For my part I rest on the very small consolation that, at least in the instance of my daughter, I was not at fault; and Juan needs me too much to hold a grudge.  If he cops an attitude, he knows I have the power to withhold his little sweaters in winter and actually force him to confront the snow no matter how many feet over his undersized body it gets.

I did have plans to meet a friend for lunch today, but that was cancelled due to an unavoidable early-afternoon meeting at work for my friend and the fact that it is presently 102 degrees outside with a heat index of over 120 and humidity so dense you could easily drown just standing on the sidewalk.

Our aim was to try these famous fried mushrooms my friend raves about, but with the temperatures being what they are this afternoon, we figured we might just be saving the fry cook's life by opting to sample them on a cooler day.

Of course, with my ill fortune being what it has been thus far, the option of not leaving the house may be lifesaving for me as well.  I should count my blessings.

I should also try not to redesign anything more on my blogspot site.  They have changed the design protocols since last I created it, and I am not doing well in understanding their new options or in how to navigate them.  I tried to insert a new photograph of myself into the header since the other was verging on two years old, and while the new replacement was successfully installed, it is also ten times larger!
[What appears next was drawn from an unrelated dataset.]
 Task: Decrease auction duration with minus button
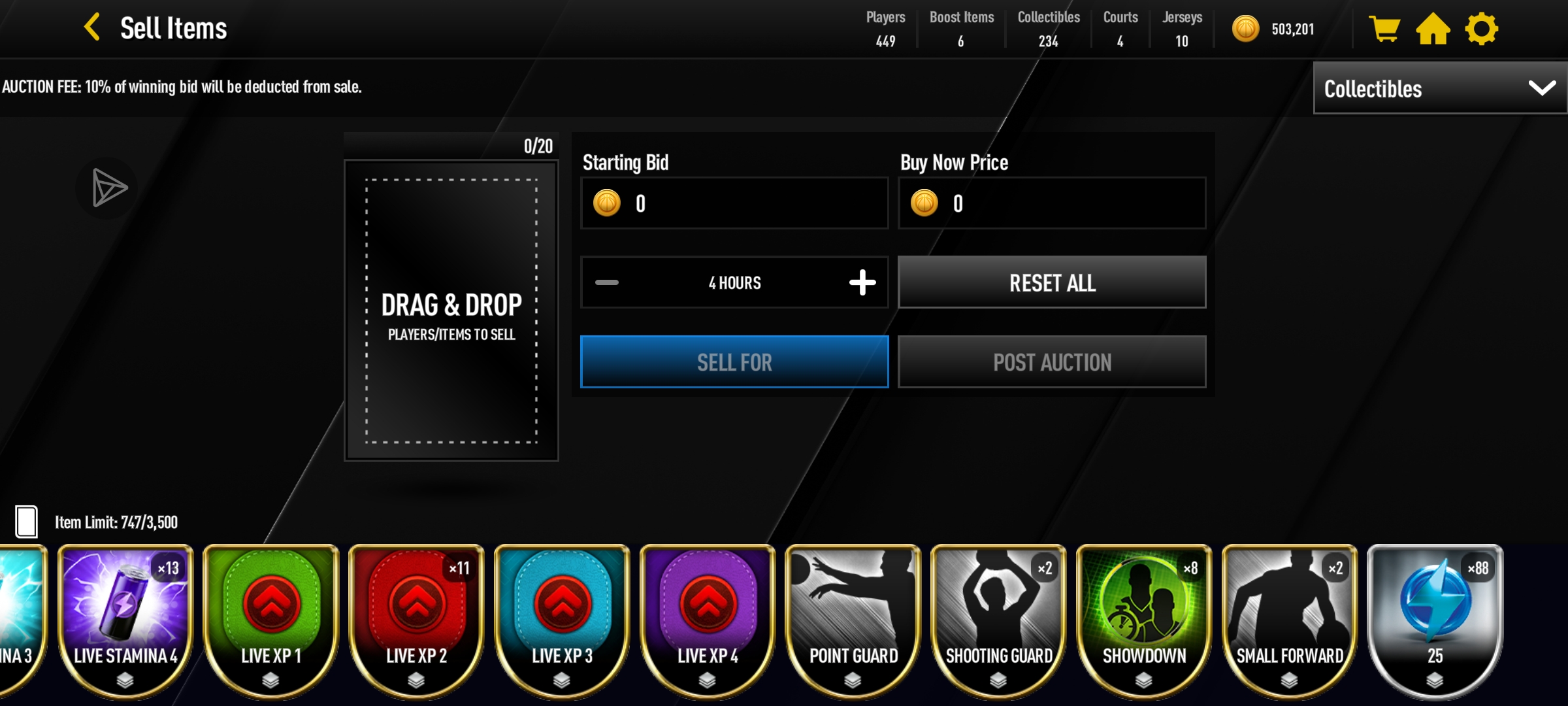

When you open the page now, it is not unlike the impression you get at a drive-in movie the way the screen dramatically dwarfs the surrounding cars and trees giving you the alarming sensation you'll be swallowed whole at the next cinematic close-up.

I opened my newly-designed page and for the first time in my life, I became afraid of myself!

I am going to have to come up with a less-risky way to employ my time indoors.  I don't want to frighten unsuspecting visitors to my blog in cyberspace.  The Gods of Tough Luck are cagey and highly creative.  They might further my doom by crashing my computer.

This morning, before I realized my lunch plans were red-lighted, I decided that since I seldom leave the house and my studio here, I would put in some extra effort enhancing my appearance just to make sure it was not so obvious to outsiders that driving three miles from my house is a hugely exciting deal.  I figured if I blended in with a certain level of sophistication, I would appear normal.

And so I thoroughly scrubbed my hands removing all remnants of ink and paint from my nail beds, put on clean, normal summer clothing (as opposed to the paint-splattered overalls or jeans and T-shirts I ordinarily don) and even decided to take a curling iron to the ends of my long, greying blonde locks.

Why I thought that handling a device only slightly cooler than a branding iron would be a reasonable move based on the declivitous trend of my morning thus far just further illustrates the lengths I am willing to travel down the path of denial in order to make sense of my life.  No sooner had the tool reached maximum heat when I fumbled it; burning both of my hand and the middle portion of my left cheek.

It is a good thing I will not be seen in public today.

However, we are supposed to be heading to a local bar later this evening to hear a Grateful Dead cover band perform a tribute to the late Jerry Garcia.

After days like today, I fully understand why the dead are so grateful.

I know that the band came into prominence in the Summer of Love and that their music is all about peace with some sex, intrigue and references to drug busts thrown in for good measure.  But I wonder if anyone will notice or care if I come dressed in battle fatigues and camouflage paint?  I'd like to be prepared in case The Gods of Tough Luck are not yet done with me.

Somehow, I don't think this day will end anymore lightly than it began.

And if I'm going to go down,  at least I'd like to go down fighting.

Keep on truckin'.  Or something like that.